Saturday, December 04, 2004

My Letter to Nicholas Kristof

Nicholas Kristof's column in today's New York Times is about the Ukrainian elections and the differing responses of Europe and the United States to the news that the Ukrainian Supreme Court overturned the election results and ordered a new run-off election.

As I have said before in this blog, I am a big fan of Kristof's writing and points of view, but I think in today's column he failed to grasp the larger issues behind the tepid U.S. reaction to events in the Ukraine that are truly a triumph for democratic values in that republic.

I e-mailed Kristof with my thoughts, and I've decided to post part of the content of that e-mail here.

Mr. Kristof,

I enjoy your column immensely and find it consistently intelligent, humane, and engaging. I almost always agree completely with your point of view and your conclusions, but in your column today, titled "Let My People Go," I think you missed the boat a little bit about the reasons behind the White House's muted reaction to the Supreme Court's decision to overturn the election results and order a run-off election.

I don't think that Pres. Bush and his closest staff members, in their heart of hearts, are truly happy about the overturning of the election results. From what I have read and heard, Yanukovich supports Washington's policies more strongly and unequivocally than Yushchenko does. Plus, Pres. Putin and Pres. Bush are friends: Putin strongly supported a Bush victory in the recent elections and Bush has said publicly that he considers Putin a good friend. I think it's almost a no-brainer that Bush wanted Putin's choice in the Ukraine elections to win.

Of course, Bush can't say that out loud, for obvious reasons. He doesn't want to look like he is opposing democracy and democratic values. But I think that explains the muted reaction to the Supreme Court's decision.

Also, Mr. Kristof, don't you think that there might also be an element of embarrassment at work here? The past couple of weeks' events in the Ukraine, and the Supreme Court's decision to overturn the election results, shows up the United States so stunningly that maybe it even gives the White House a bit of pause. (Maybe.) The comparison between the Ukrainian people's fearless support for free and fair elections, and their Supreme Court's willingness to invalidate election results and order a run-off election because the voting was marked by massive fraud; and the 2000 Presidential elections in the United States, where the U.S. Supreme Court dismissed concerns of massive fraud in Florida, ordered the recount stopped, and declared Bush the winner, could not be more stark. I might also point out that a battle has been going on in Ohio over probable vote count irregularities since the election, and Ohio residents are not pouring into the streets by the hundreds of thousands and blocking access to government buildings, as Ukrainians have been doing. Could it be that Americans take democracy a little too much for granted? -- something that Ukrainians, who have only enjoyed freedom and independence for 13 years, are less likely to do.

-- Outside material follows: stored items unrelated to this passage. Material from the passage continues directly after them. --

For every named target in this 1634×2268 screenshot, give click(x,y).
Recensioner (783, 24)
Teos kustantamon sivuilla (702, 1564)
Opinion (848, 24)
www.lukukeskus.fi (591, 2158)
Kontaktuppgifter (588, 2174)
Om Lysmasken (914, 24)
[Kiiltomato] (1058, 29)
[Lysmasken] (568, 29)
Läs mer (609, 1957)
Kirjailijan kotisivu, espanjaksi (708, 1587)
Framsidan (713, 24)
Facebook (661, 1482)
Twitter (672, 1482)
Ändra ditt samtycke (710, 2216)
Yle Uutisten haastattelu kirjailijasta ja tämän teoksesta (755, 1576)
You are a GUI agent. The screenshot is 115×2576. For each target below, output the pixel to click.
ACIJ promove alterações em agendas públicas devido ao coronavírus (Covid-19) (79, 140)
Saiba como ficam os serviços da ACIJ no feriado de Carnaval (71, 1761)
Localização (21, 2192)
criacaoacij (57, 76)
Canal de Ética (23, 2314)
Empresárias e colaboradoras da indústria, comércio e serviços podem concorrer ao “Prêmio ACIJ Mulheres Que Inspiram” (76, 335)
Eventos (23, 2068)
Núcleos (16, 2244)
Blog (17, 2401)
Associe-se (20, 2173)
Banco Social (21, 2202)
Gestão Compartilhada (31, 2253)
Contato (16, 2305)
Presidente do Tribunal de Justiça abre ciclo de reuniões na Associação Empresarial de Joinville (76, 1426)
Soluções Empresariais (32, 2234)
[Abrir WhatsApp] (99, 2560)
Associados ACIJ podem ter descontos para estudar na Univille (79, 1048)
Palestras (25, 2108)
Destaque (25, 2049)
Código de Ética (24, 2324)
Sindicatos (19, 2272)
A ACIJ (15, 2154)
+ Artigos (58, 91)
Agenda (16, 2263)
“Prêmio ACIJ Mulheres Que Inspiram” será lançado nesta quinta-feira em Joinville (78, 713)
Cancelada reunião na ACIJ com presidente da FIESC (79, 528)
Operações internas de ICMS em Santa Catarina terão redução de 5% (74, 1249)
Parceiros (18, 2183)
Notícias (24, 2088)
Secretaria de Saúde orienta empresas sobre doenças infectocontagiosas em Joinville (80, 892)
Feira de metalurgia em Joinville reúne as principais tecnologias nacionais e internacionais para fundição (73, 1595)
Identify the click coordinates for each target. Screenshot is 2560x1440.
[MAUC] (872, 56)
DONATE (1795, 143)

If Pres. Bush HAD strongly and forcefully applauded the Supreme Court's decision yesterday, it would make him look like the biggest hypocrite who ever lived. I'm almost glad he had the sense not to put himself into that position.
Of course, it's not only ordinary Americans who take democracy for granted, or who are more likely to recognize and talk about struggles to uphold democracy in other countries, but rarely in their own. The mainstream media is guilty of this, too. For the past two weeks, articles about the challenge to the Ukrainian elections have been front-page news almost every day, accompanied by banner headlines, photographs, and video links. Conspicuously missing has been any significant mention of the serious allegations of election fraud in the presidential election just passed. Right now a battle is going on in Ohio to get a recount of the Ohio vote and an investigation into other possible voting irregularities, and the article linked here was buried in a sidebar list of Reuters and AP stories.

One of the speakers at the Ohio rally opened her address to the crowd with: "Welcome to the Ukraine." But the only parallel is the election fraud. The massive and overwhelming public outrage is in the Ukraine alone.